The title of Emily Dickinson’s poem “I Dwell in Possibility” (even if different from the context of her poem) has been a beacon for my Middle East-related work as a twenty-first-century Friend. I hold an awareness of what was true in Medieval Spain and in early twentieth-century Iraq. What was can also be again, as we plan, connect, listen, compromise, forgive, and build a shared vision for respectful, nonviolent coexistence with reduced fear and increased justice and equality.

Sandy Rea

Sandy Rea is a member of Central Philadelphia (Pa.) Meeting. He has lived for three separate years in the Middle East and visited a number of other times. He serves as clerk of the Philadelphia Yearly Meeting Middle East Collaborative.

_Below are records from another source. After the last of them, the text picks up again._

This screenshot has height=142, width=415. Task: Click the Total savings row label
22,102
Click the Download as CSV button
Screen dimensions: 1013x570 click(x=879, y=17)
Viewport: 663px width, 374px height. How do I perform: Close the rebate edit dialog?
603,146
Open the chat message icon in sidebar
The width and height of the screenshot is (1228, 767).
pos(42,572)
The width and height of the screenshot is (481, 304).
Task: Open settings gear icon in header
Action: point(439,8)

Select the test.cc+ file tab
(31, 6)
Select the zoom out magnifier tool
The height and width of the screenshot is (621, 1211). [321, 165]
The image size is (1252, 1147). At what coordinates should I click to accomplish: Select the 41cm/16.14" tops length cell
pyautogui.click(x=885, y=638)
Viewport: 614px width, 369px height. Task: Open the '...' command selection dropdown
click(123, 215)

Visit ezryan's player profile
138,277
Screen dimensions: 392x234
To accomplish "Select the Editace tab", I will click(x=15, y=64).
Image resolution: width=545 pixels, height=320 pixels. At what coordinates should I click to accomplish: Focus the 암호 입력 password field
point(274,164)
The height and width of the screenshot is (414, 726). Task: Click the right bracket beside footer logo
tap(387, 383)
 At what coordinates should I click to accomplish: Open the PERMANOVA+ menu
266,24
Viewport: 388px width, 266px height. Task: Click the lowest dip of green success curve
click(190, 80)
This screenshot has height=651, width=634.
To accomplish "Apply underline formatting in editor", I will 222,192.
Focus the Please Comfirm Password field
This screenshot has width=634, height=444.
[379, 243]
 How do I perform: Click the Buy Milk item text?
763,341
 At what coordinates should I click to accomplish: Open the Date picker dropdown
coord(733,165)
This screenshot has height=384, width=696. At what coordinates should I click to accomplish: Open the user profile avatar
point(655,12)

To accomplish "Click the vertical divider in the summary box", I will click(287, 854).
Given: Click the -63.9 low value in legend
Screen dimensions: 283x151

1 thought on “What Once Was Can Be Again

  1. The era of tolerance in Andalus (Spain) was shorter than Ms. Rea suggests. It started shortly after the Muslim conquest in the eighth century and ended early in the twelfth century with the intolerant Almoravid Muslims conquering the tolerant Ummayid Muslims.
    Religious toleration among the Kurds has been prevalent whenever their overlords have permitted it.
    While the Palestinian state offered by Ehud Barak’s was far from ideal, it was the maximum that Israeli public opinion would accept. By responding with the “Second Intafada,” the Palestinians caused a seismic shift in Israeli politics. Israelis are convinced that the Palestinians will never accept peaceful coexistence with Israel. Netanyahu acts on this conviction. The only thing that could change this would be a general long-sustained Palestinian peace movement.